# Bunny Buster Pocket Pal



## Screwdriver (May 31, 2011)

I bought a Bunny Buster Pocket Pal in Cedar....not sure the inside laminate. It's a really nice pocketable slingshot that is well made. I really can't think of much more to say other then I really like carrying and shooting this. Last night the wife and I went for our nightly walk and I brought this along.....really reminds me of some slingshots I had as a kid. Anyhow, it's a keeper.


----------



## M.J (Nov 1, 2010)

Tom's stuff is first rate.
I have a couple of his and they're both great shooters and superbly crafted.


----------



## bunnybuster (Dec 26, 2009)

Screwdriver said:


> I bought a Bunny Buster Pocket Pal in Cedar....not sure the inside laminate. It's a really nice pocketable slingshot that is well made. I really can't think of much more to say other then I really like carrying and shooting this.

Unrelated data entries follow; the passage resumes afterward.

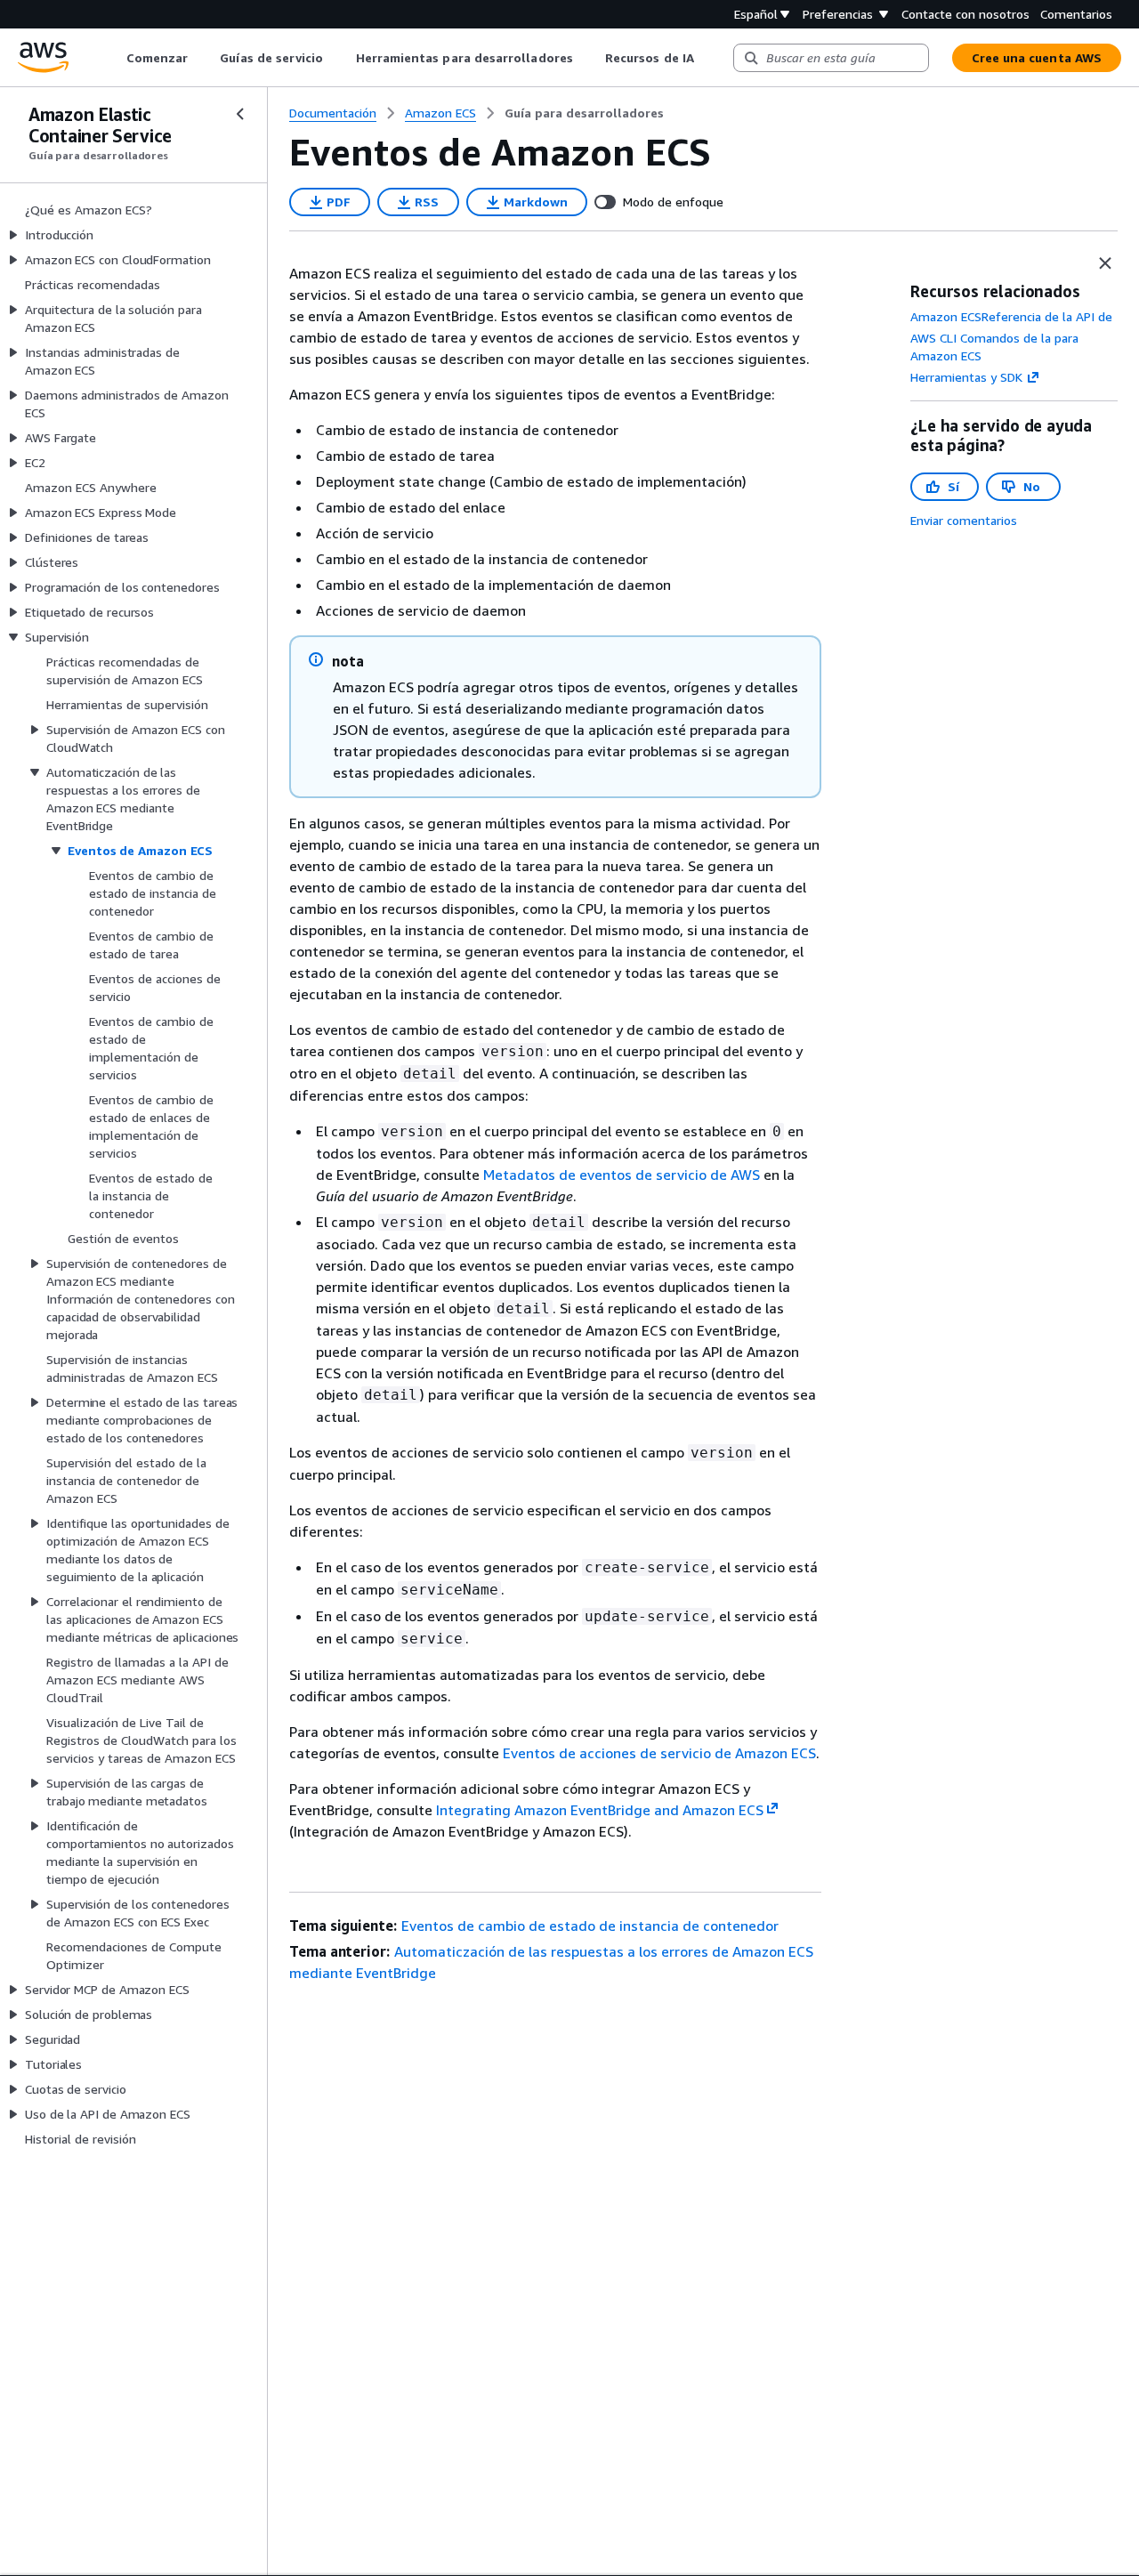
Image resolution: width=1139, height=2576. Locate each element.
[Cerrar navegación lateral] (240, 114)
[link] (584, 113)
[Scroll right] (707, 58)
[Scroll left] (112, 58)
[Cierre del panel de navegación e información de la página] (1105, 263)
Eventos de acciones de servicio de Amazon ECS (659, 1753)
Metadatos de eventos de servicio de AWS (621, 1174)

Last night the wife and I went for our nightly walk and I brought this along.....really reminds me of some slingshots I had as a kid. Anyhow, it's a keeper.


Screwdriver,
Glad you are enjoying the pocket pal.
The inner laminate is Ash.
Tom


----------



## mckee (Oct 28, 2010)

its a keeper alright!


----------



## e~shot (Jun 3, 2010)

Nice Pocket shooter


----------